SYNOPSIS
A simple command line invocation:sim4db -genomic g.fasta -cdna c.fasta -scr script -output o.sim4db
where:
- 'c.fasta' and 'g.fasta' are the multi-fasta cDNA and genome sequence files
- 'script' is a script file indicating individual alignments to be computed
- output in sim4db format will be sent to the file 'o.sim4db' ('-' for standard output)

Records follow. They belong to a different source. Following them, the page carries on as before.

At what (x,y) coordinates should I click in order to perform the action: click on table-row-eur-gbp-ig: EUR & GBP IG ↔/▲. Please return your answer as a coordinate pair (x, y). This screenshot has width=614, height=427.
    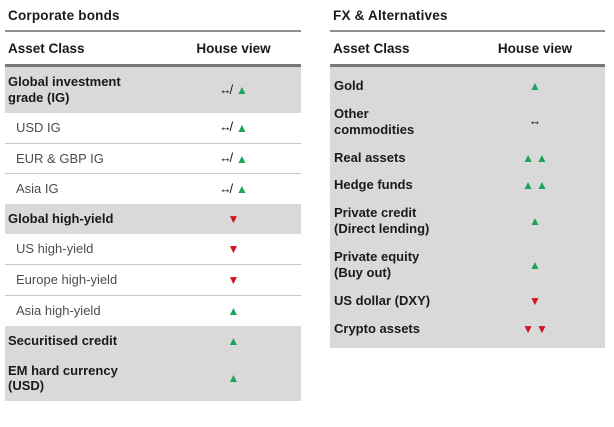
    Looking at the image, I should click on (153, 158).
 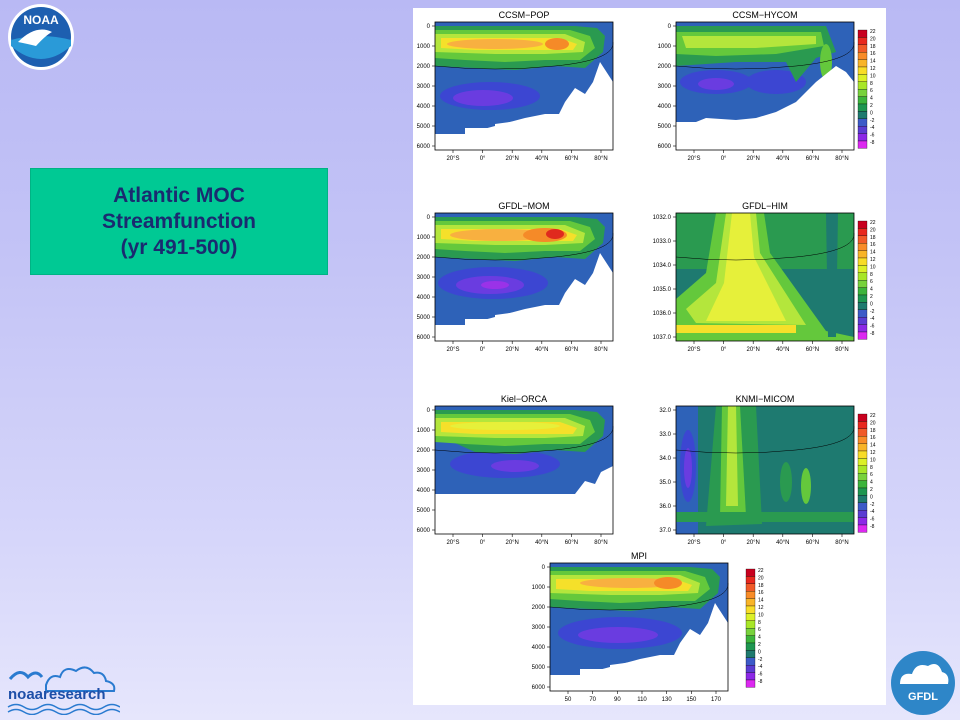 I want to click on colorbar-label: -4, so click(x=872, y=128).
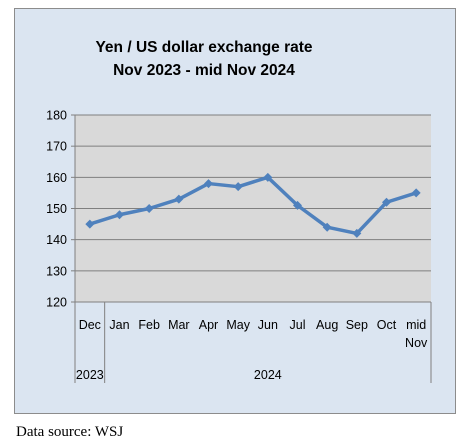 This screenshot has height=445, width=471. I want to click on data-point-feb, so click(149, 208).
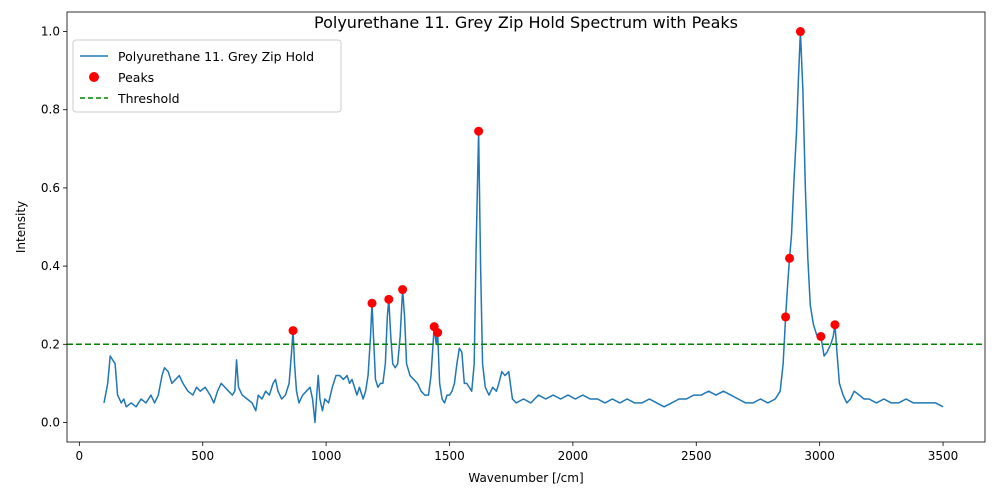 The height and width of the screenshot is (504, 1000). What do you see at coordinates (820, 456) in the screenshot?
I see `x-tick-label: 3000` at bounding box center [820, 456].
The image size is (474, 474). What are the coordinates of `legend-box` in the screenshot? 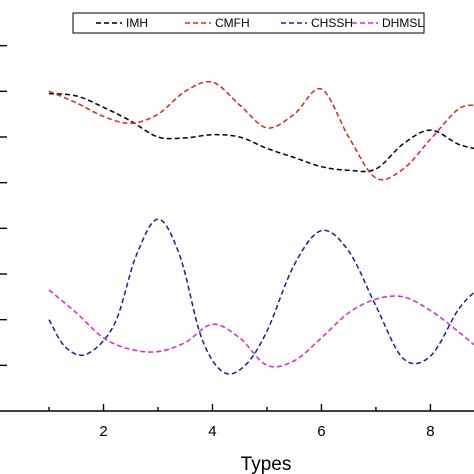 It's located at (248, 23).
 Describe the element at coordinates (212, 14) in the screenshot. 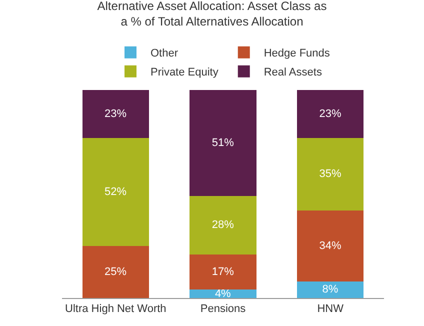

I see `chart-title: Alternative Asset Allocation: Asset Class as a % of Total Alternatives Allocation` at that location.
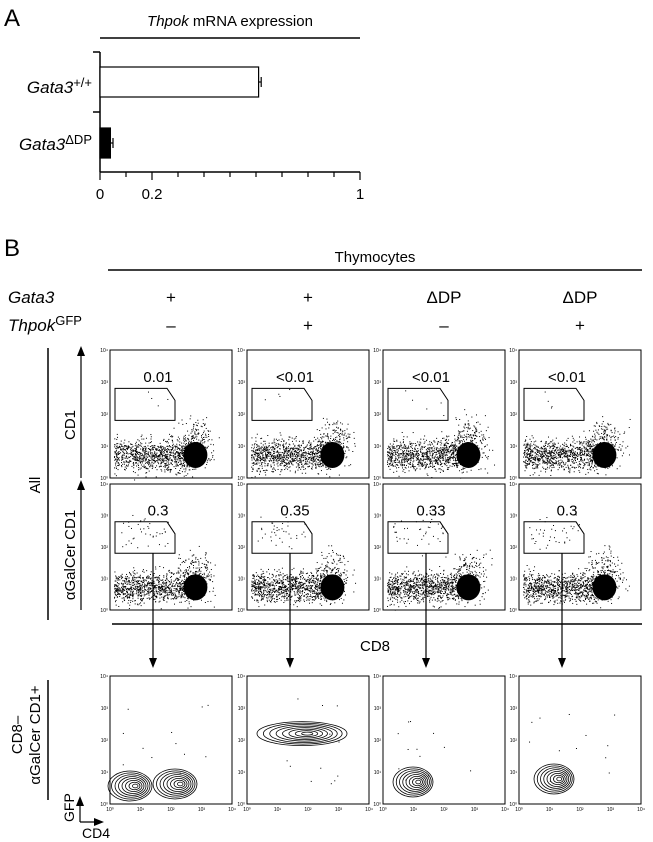 The image size is (653, 842). Describe the element at coordinates (105, 517) in the screenshot. I see `y-tick-label: 10³` at that location.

A more complex invocation:
sim4db -genomic g.fasta -cdna c.fasta -output o.sim4db [options]
DESCRIPTION
sim4db performs fast batch alignment of large cDNA (EST, mRNA) sequence sets to a set of eukaryotic genomic regions. It uses the sim4 and sim4cc algorithms to determine the alignments, but incorporates a fast sequence indexing and retrieval mechanism, implemented in the sister package leaff(1), to speedily process large volumes of sequences.While sim4db produces alignments in the same way as sim4 or sim4cc, it has additional features to make it more amenable for use with whole-genome annotation pipelines. A script file can be used to group pairings between cDNAs and their corresponding genomic regions, to be aligned as one run and using the same set of parameters. Sim4db also optionally reports more than one alignment for the same cDNA within a genomic region, as long as they meet user-defined criteria such as minimum length, percentage sequence identity or coverage. This feature is instrumental in finding all alignments of a gene family at one locus. Lastly, the output is presented either as custom sim4db alignments or as GFF3 gene features.
OPTIONS
Salient options:-cdna use these cDNA sequences (multi-fasta file)
-genomic use these genomic sequences (multi-fasta file)
-script use this script file
-pairwise sequentially align pairs of sequences
If none of the '-script' and '-pairwise' options
is specified, sim4db performs all-against-all
alignments between pairs of cDNA and genomic sequences.
-output write output to this file
-gff3 report output in GFF3 format
-interspecies use sim4cc for inter-species alignments (default sim4)
Filter options:
-mincoverage iteratively find all exon models with the specified
minimum PERCENT COVERAGE
-minidentity iteratively find all exon models with the specified
minimum PERCENT EXON IDENTITY
-minlength iteratively find all exon models with the specified
minimum ABSOLUTE COVERAGE (number of bp matched)
(default 0)
-alwaysreport always report <number> exon models, even if they
are below the quality thresholds
If no mincoverage or minidentity or minlength is given, only
the best exon model is returned. This is the DEFAULT operation.
You will probably want to specify ALL THREE of mincoverage,
minidentity and minlength! Don't assume the default values
are what you want!
You will DEFINITELY want to specify at least one of mincoverage,
minidentity and minlength with alwaysreport! If you don't,
mincoverage will be set to 90 and minidentity to 95 -- to reduce
the number of spurious matches when a good match is found.
Auxiliary options:
-nodeflines don't include the defline in the sim4db output
-alignments print alignments
-polytails DON'T mask poly-A and poly-T tails
-cut trim marginal exons if A/T % > x (poly-AT tails)
-noncanonical don't force canonical splice sites
-splicemodel use the following splice model: 0 - original sim4;
1 - GeneSplicer; 2 - Glimmer; options 1 and 2 are
only available with '-interspecies'.
Default for sim4 is 0, and for sim4cc is 1.
-forcestrand Force the strand prediction to always be
one of 'forward' or 'reverse'
Execution options:
-threads Use n threads.
-touch create this file when the program finishes execution
Debugging options:
-v print status to stderr while running
-V print script lines (stderr) as they are being processed
Developer options:
-Z set the spaced seed pattern
-H set the relink weight factor (H=1000 recommended for mRNAs)
-K set the first MSP threshold
-C set the second MSP threshold
-Ma set the limit of the number of MSPs allowed
-Mp same, as percentage of bases in cDNA
NOTE: If used, both -Ma and -Mp must be specified!